You have various rights relating to how your Personal Data is used.

Right of access to the Personal Data we hold on you

You have the right to ask for all the Personal Data we have about you. When we receive a request from you in writing, we must give you access to everything we’ve recorded about you as well as details of the processing, the categories of Personal Data concerned and the recipients of the Personal Data.

We will provide the first copy of your Personal Data free of charge, but we may charge you a reasonable fee for any additional copies.

We cannot give you access to a copy of your Personal Data in some limited cases including where this might adversely affect the rights and freedoms of others.

Right of rectification of Personal Data

You should let us know if there is something inaccurate in your Personal Data.

We may not always be able to change or remove that Personal Data, but we will correct factual inaccuracies and may include your comments in the record to show that you disagree with it.

Right of erasure of Personal Data (right to be forgotten)

In some circumstances you can ask for your Personal Data to be deleted, for example, where:

your Personal Data is no longer needed for the reason that it was collected in the first place
you have removed your consent for us to use your Personal Data (where there is no other lawful basis for us to use it)
there is no lawful basis for the use of your Personal Data
deleting the Personal Data is a legal requirement

Where your Personal Data has been shared with others, we will do what we can to make sure those using your Personal Data comply with your request for erasure.

Please note that we can’t delete your Personal Data where:

we are required to have it by law
it is used for freedom of expression
it is used for public health purposes
it is used for scientific or historical research or statistical purposes where deleting the Personal Data would make it difficult or impossible to achieve the objectives of the processing
it is necessary for legal claims.

Right to restrict what we use your Personal Data for

You have the right to ask us to restrict what we use your Personal Data for where:

you have identified inaccurate Personal Data, and have told us of it
where we have no legal reason to use the Personal Data, but you want us to restrict what we use it for rather than erase the Personal Data altogether

When Personal Data is restricted, it can’t be used other than to securely store the Personal Data and with your consent to handle legal claims and protect others, or where it’s for important public interests.

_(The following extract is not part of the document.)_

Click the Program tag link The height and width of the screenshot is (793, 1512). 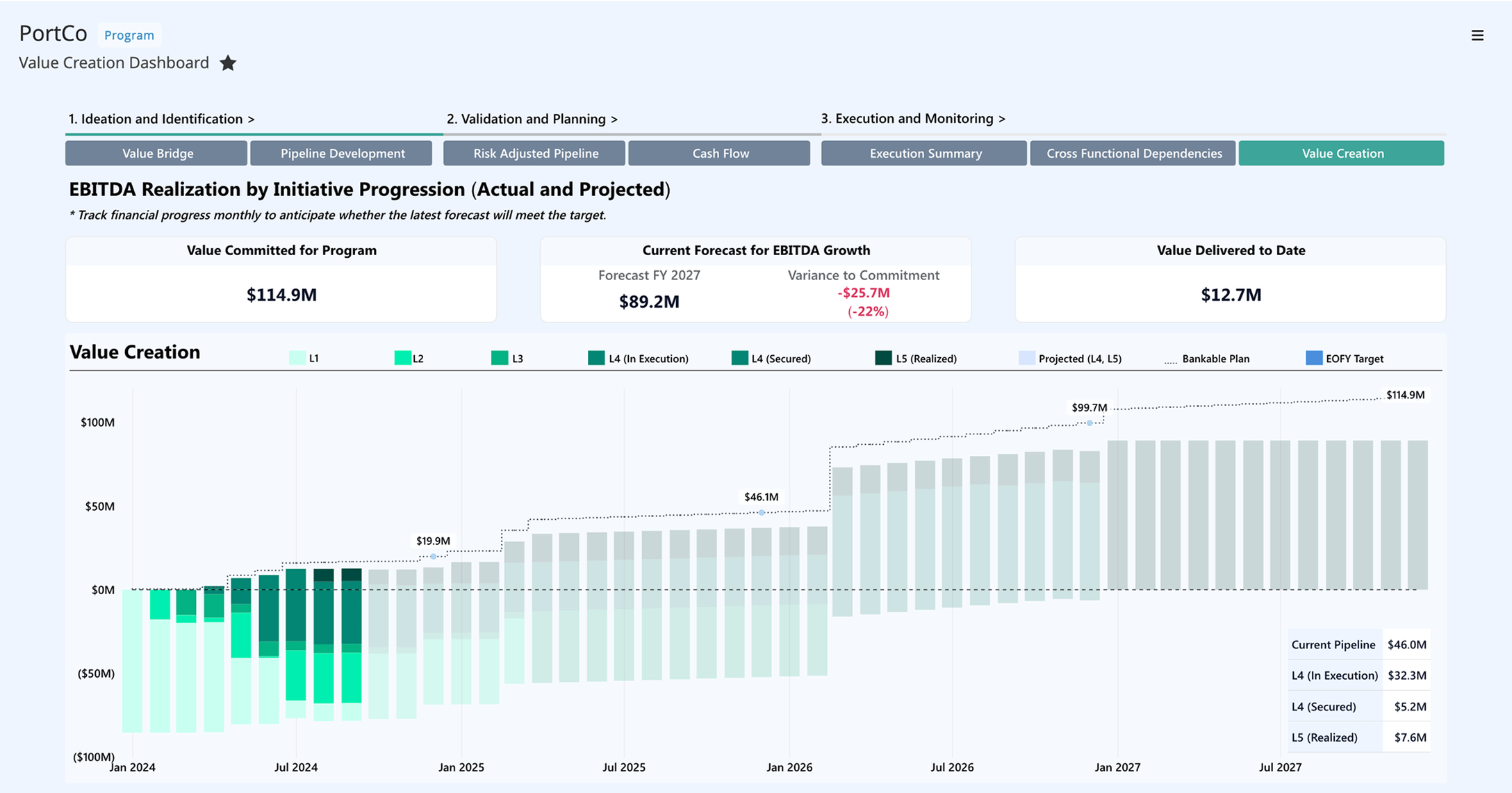[x=129, y=35]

Right to have your Personal Data moved to another provider (data portability)

You have the right to ask for your Personal Data to be given back to you or another service provider of your choice in a commonly used format. This is called data portability.

This right only applies if we’re using your Personal Data with consent and if decisions were made by a computer and not a human being. It does not apply where it would adversely affect the rights and freedoms of others.

Right to object

You have the right to object to processing of your Personal Data which is based on public interest or legitimate interest processing. We will no longer process the Personal Data unless we can demonstrate a compelling ground for the processing.

Right not to be subject to automated decision-making

You have the right not to be subject to a decision based solely on automated processing. This right shall not apply where the processing is necessary for a contract with you, or the processing is undertaken with your explicit consent, or the processing is authorised by law.

You can make a complaint

You have the right to lodge a complaint with the local supervisory authority for data protection in the EU member state where you usually reside, where you work or where you think an infringement of data protection law took place.